Le Covishield doit d'abord profiter à l'Inde, qui devrait l'administrer dès le mois de janvier à son personnel soignant et municipal. C'est-à-dire, car on parle de la deuxième population mondiale, quelque 30 millions de personnes. Puis, ce sera au tour du reste de la population et aux 57 pays qui bénéficient de l’aide du Gavi, soit les pays les plus pauvres, principalement en Afrique. Pour eux, le PDG du Serum Institute, Adar Poonawala, s’est engagé à fournir un vaccin coûtant moins de 3 euros la dose. Pour l’instant, aucun contrat n'est prévu avec la France. 

Mais même s’il est bien avancé dans la production, le Serum Institute n'est pas seul. Il fait face à une immense compétition mondiale, avec par exemple le vaccin de Pfizer et BioNTech, déjà administré en Grande-Bretagne, ou encore le Sputnik V russe. En Inde aussi, d'autres producteurs géants, comme Bharat Biotech ou Zydus-Cadillac, sont sur le point de lancer leur propre produit.

Le Campus du Serum Institute of India (1)

Une compétition mondiale intense

Pas de quoi inquiéter Suresh Jadav, qui fait rapidement le calcul. "Même si on ne vaccine que 75% de la planète, il va falloir 12 milliards de dose", rappelle le directeur exécutif du Serum Institute. "Aucun producteur n’a aujourd’hui ces capacités. On va donc avoir besoin de tout le monde au départ." Et après ? "La compétition va se jouer sur le choix de vaccin des États. Ils se baseront pour cela sur plusieurs critères. Le vaccin est-il sûr ? Est-il efficace ? Immunise-t-il à long terme ?" Mais les considérations logistiques entreront aussi en ligne de compte. "Est-ce qu'il est facile à conserver, à transporter, à administrer ?"

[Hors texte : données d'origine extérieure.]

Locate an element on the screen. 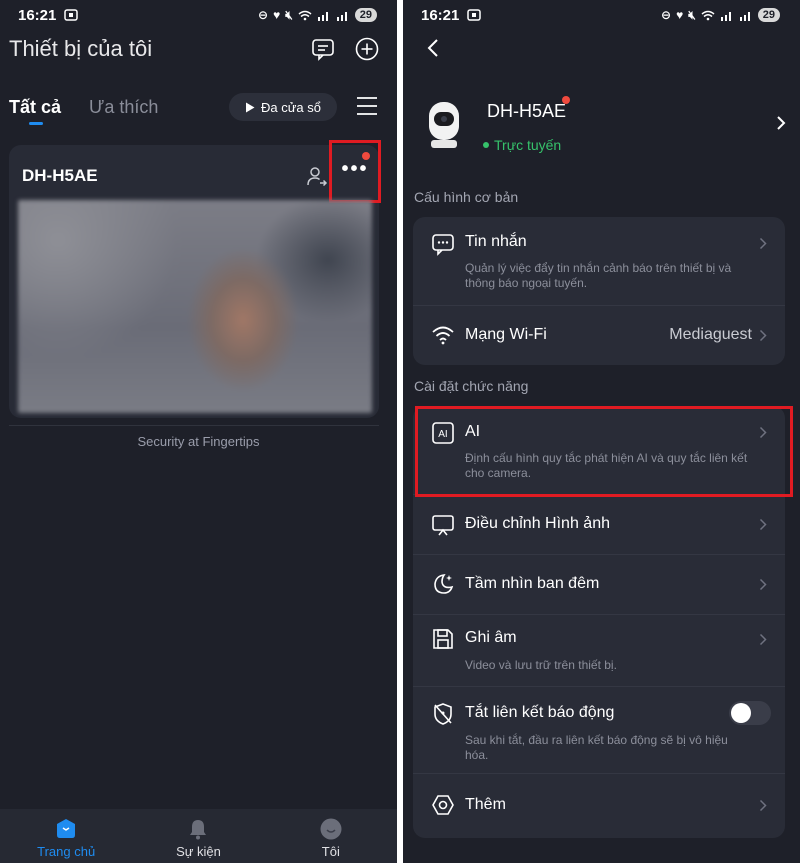  recording-title: Ghi âm is located at coordinates (491, 638).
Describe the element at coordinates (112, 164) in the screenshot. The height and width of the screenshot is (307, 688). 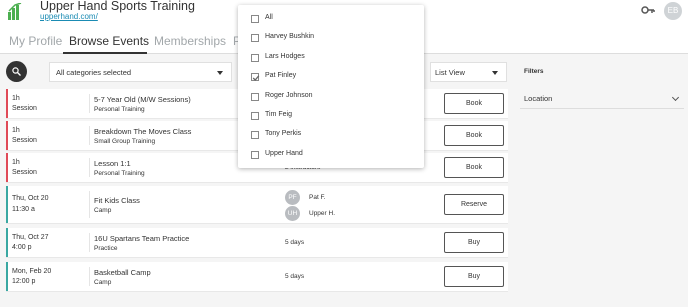
I see `event-name: Lesson 1:1` at that location.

Presque prêt, le vaccin Covishield est encore en phase 3 de tests. Le Serum Institute a demandé à l'OMS une autorisation d'urgence pour le commercialiser et déjà passé un autre contrat avec le laboratoire américain Novavax pour un milliard de doses d'un autre vaccin. Une hyperactivité qui paye : le Serum Institute vaudrait aujourd’hui plus de 10 milliards de dollars.